Efficient Estimation of Children's Language Exposure in Two Bilingual Communities.
Margaret CychoszAnele VillanuevaAdriana WeislederPublished in: Journal of speech, language, and hearing research : JSLHR (2021)
Purpose The language that children hear early in life is associated with their speech-language outcomes. This line of research relies on naturalistic observations of children's language input, often captured with daylong audio recordings. However, the large quantity of data that daylong recordings generate requires novel analytical tools to feasibly parse thousands of hours of naturalistic speech. This study outlines a new approach to efficiently process and sample from daylong audio recordings made in two bilingual communities, Spanish-English in the United States and Quechua-Spanish in Bolivia, to derive estimates of children's language exposure. Method We employed a general sampling with replacement technique to efficiently estimate two key elements of children's early language environments: (a) proportion of child-directed speech (CDS) and (b) dual language exposure.

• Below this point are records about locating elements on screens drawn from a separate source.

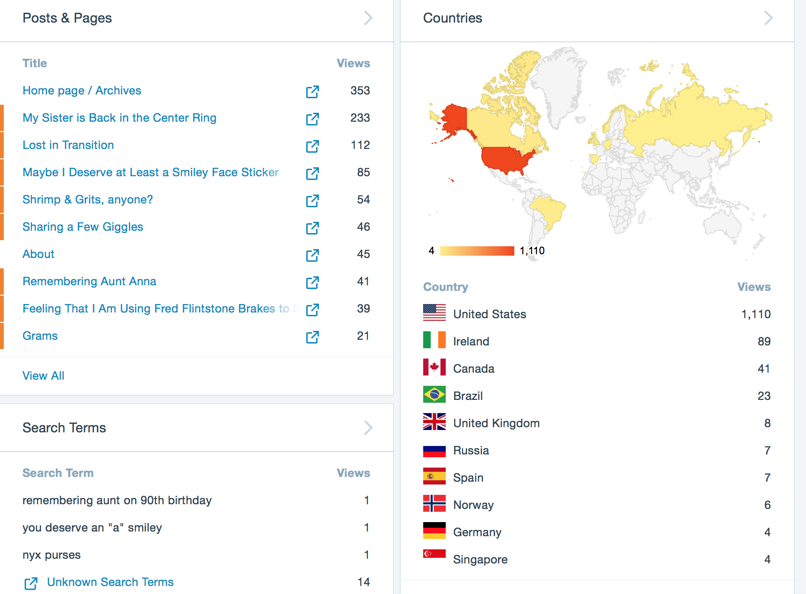The height and width of the screenshot is (594, 806).
Task: Click external link icon beside Lost in Transition
Action: (x=312, y=146)
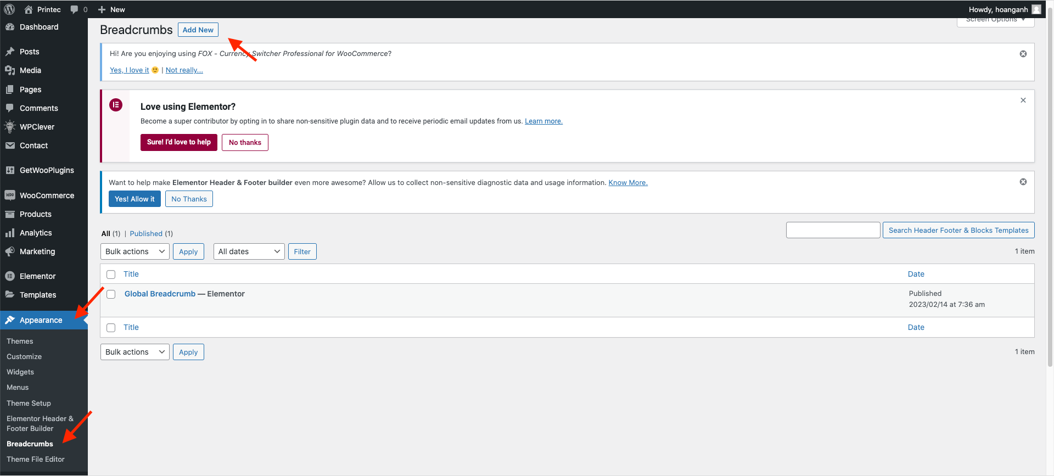Open the top Bulk actions dropdown
The height and width of the screenshot is (476, 1054).
pos(135,251)
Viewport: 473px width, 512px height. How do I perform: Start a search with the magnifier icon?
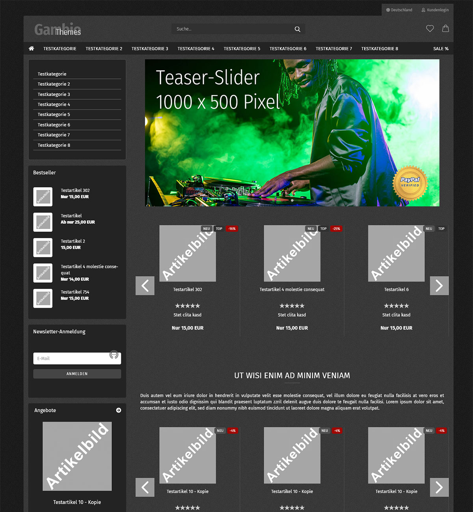click(x=297, y=29)
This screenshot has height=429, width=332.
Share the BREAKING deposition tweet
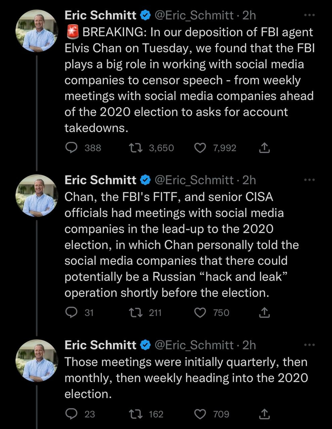(x=265, y=148)
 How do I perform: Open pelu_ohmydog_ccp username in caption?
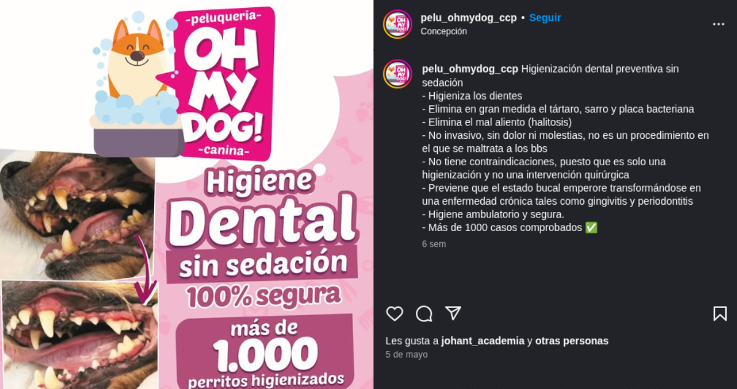point(470,69)
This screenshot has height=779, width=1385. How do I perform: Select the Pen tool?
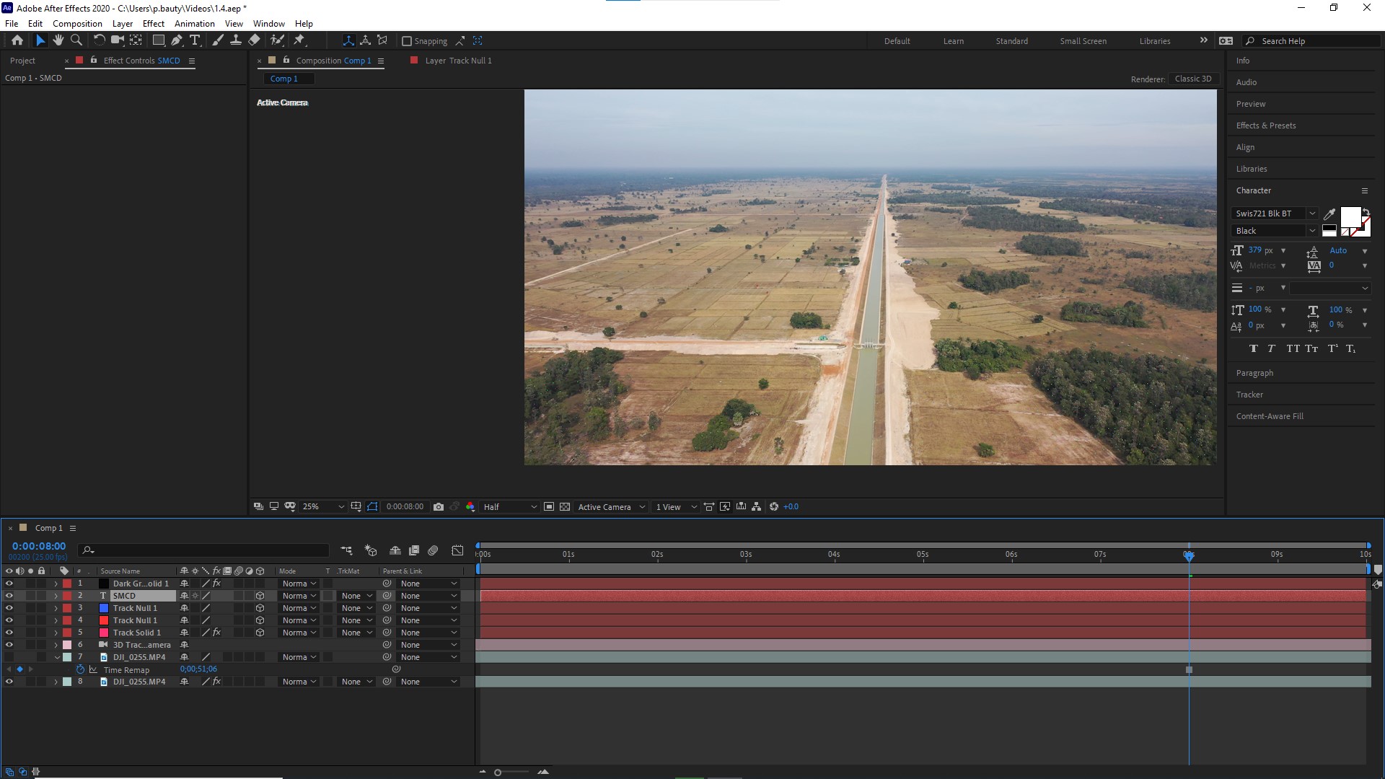pos(176,40)
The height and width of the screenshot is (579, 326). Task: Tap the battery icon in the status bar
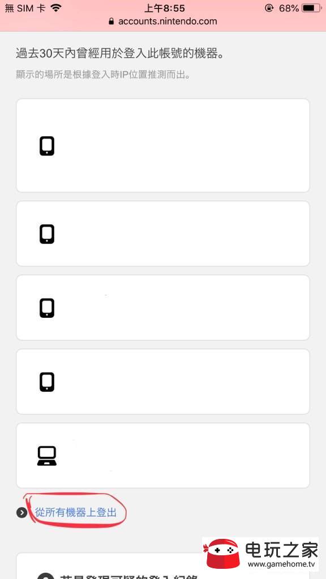[x=311, y=8]
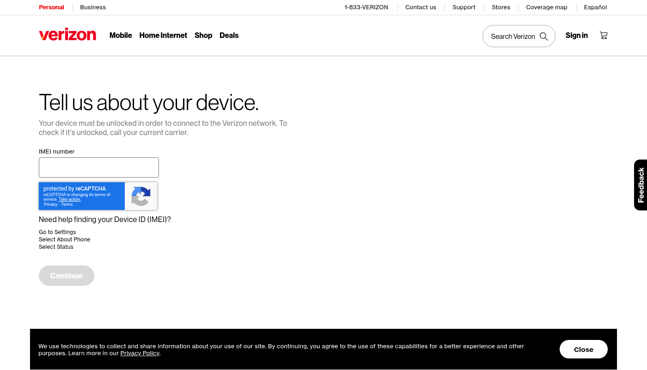Open the shopping cart icon

tap(604, 35)
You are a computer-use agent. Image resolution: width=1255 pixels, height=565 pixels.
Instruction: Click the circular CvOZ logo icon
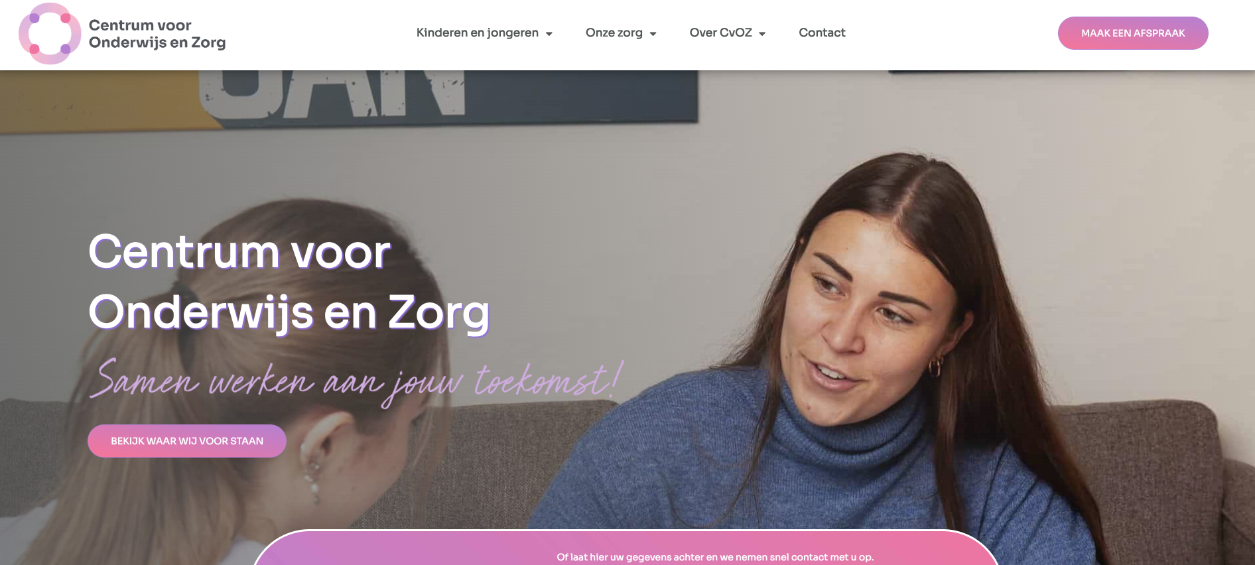point(50,34)
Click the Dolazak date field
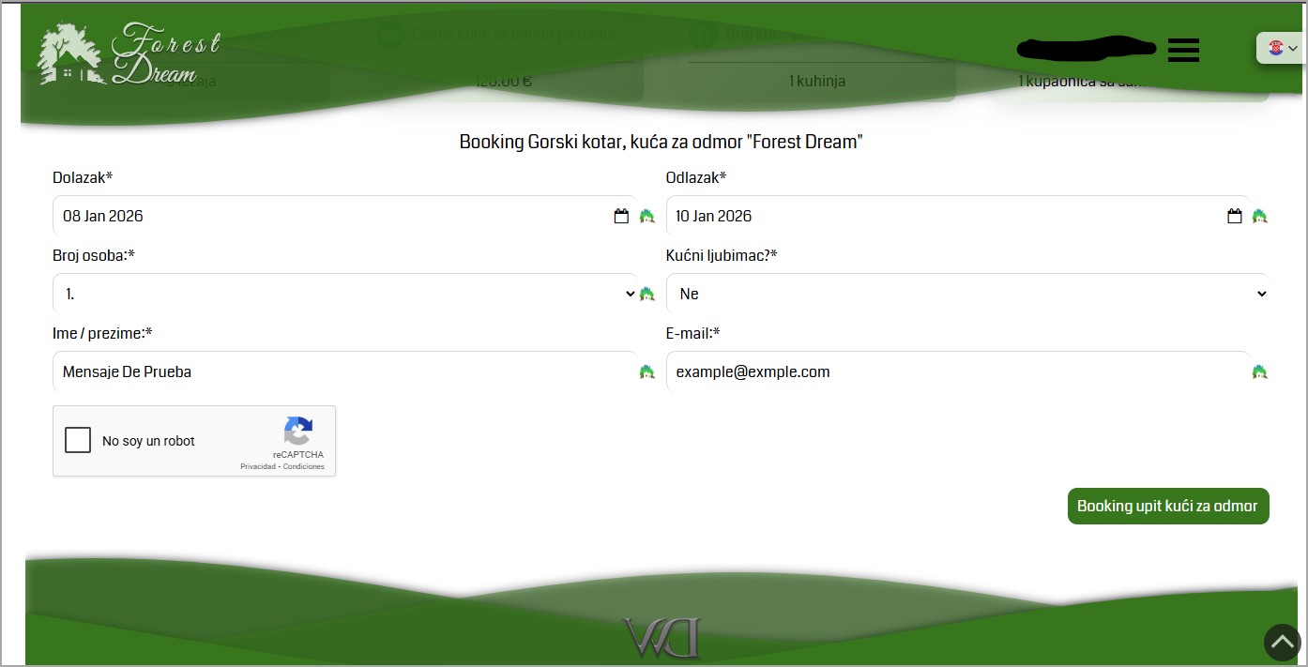Viewport: 1308px width, 667px height. [328, 217]
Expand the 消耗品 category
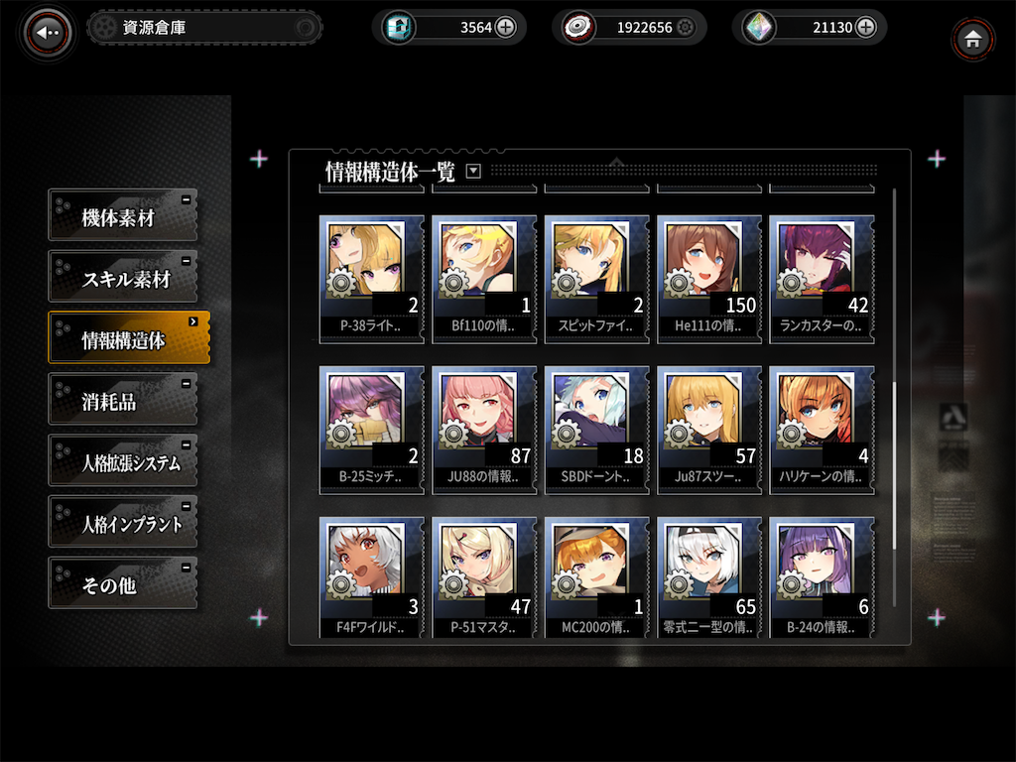The image size is (1016, 762). 123,399
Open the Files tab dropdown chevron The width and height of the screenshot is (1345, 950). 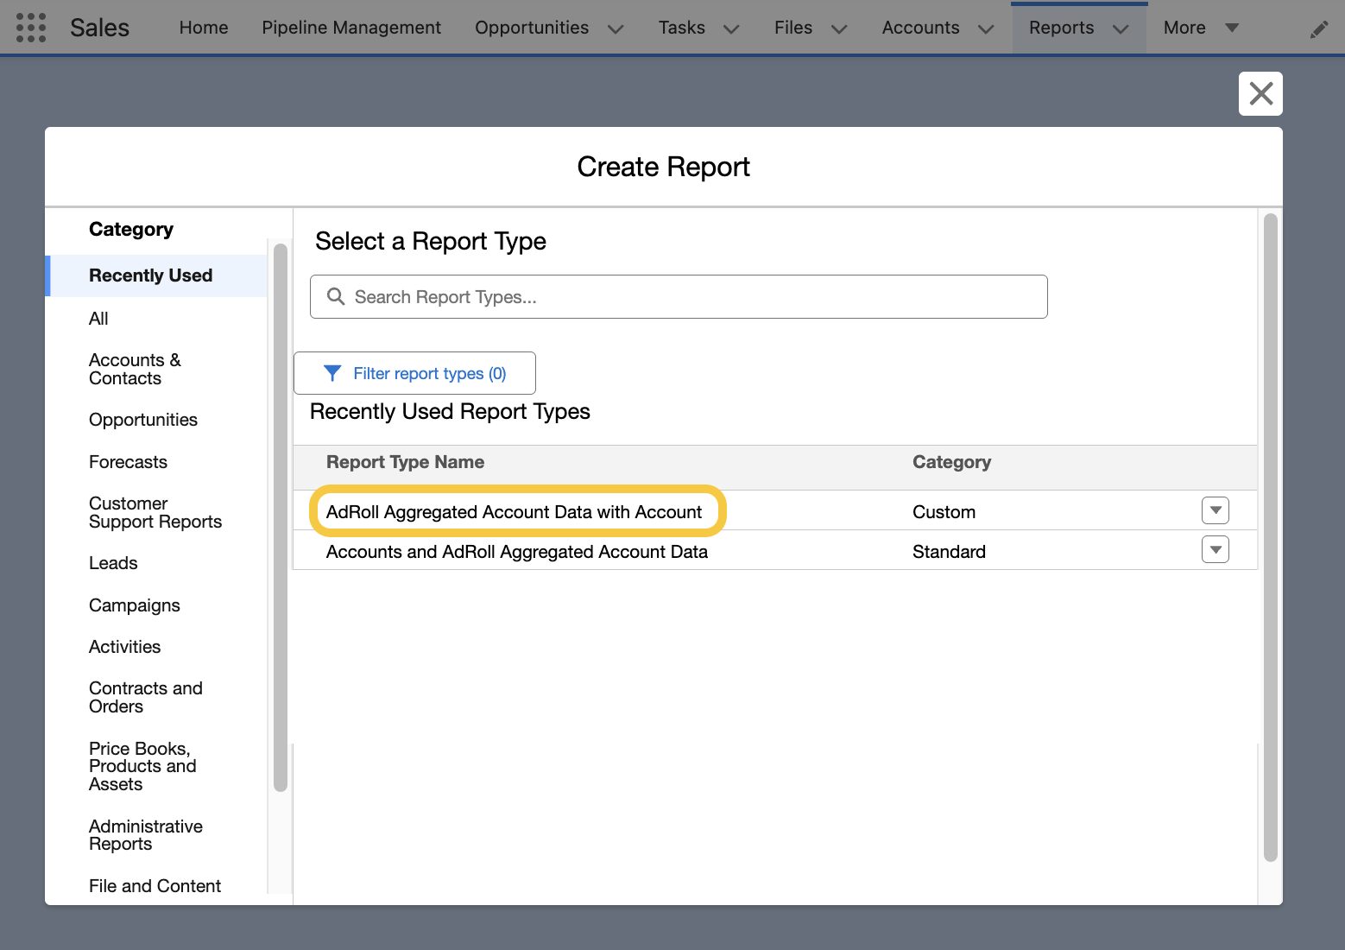(838, 29)
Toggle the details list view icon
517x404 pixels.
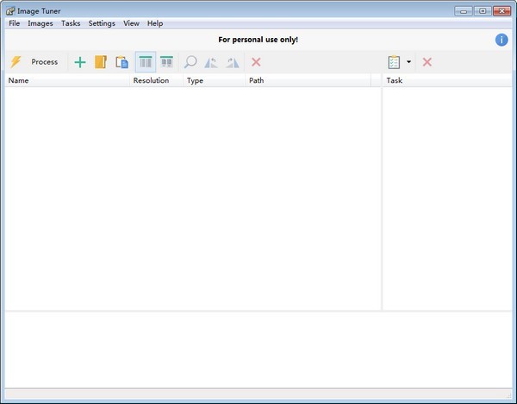click(x=146, y=62)
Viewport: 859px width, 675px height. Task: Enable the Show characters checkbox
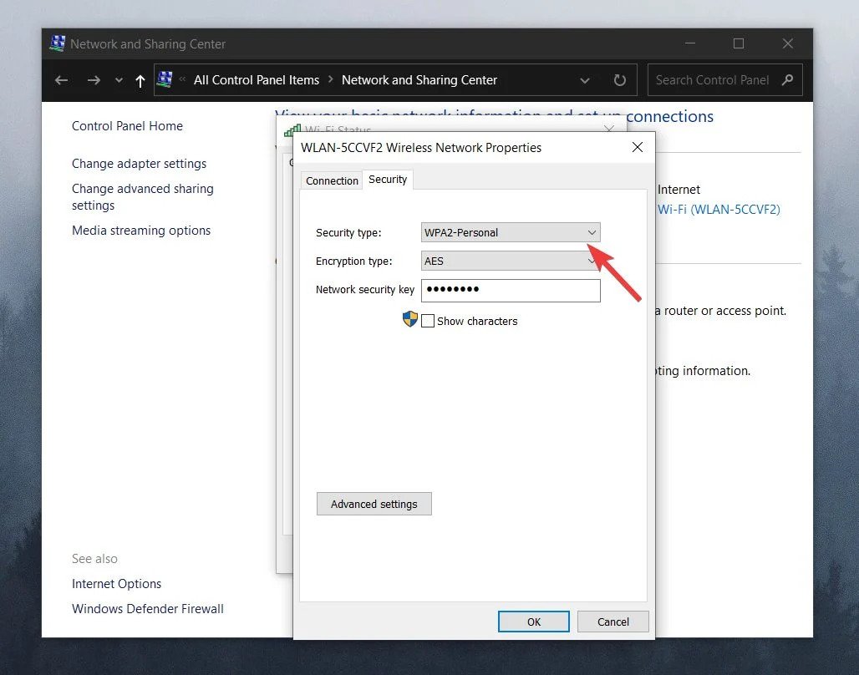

Proportions estimated from random sampling of 30-s segments were compared to those from annotations over the entire daylong recording (every other segment), as well as parental report of dual language exposure. Results Results showed that approximately 49 min from each recording or just 7% of the overall recording was required to reach a stable proportion of CDS and bilingual exposure. In both speech communities, strong correlations were found between bilingual language estimates made using random sampling and all-day annotation techniques. A strong association was additionally found for CDS estimates in the United States, but this was weaker at the Bolivian site, where CDS was less frequent. Dual language estimates from the audio recordings did not correspond well to estimates derived from parental report collected months apart. Conclusions Daylong recordings offer tremendous insight into children's daily language experiences, but they will not become widely used in developmental research until data processing and annotation time substantially decrease. We show that annotation based on random sampling is a promising approach to efficiently estimate ambient characteristics from daylong recordings that cannot currently be estimated via automated methods.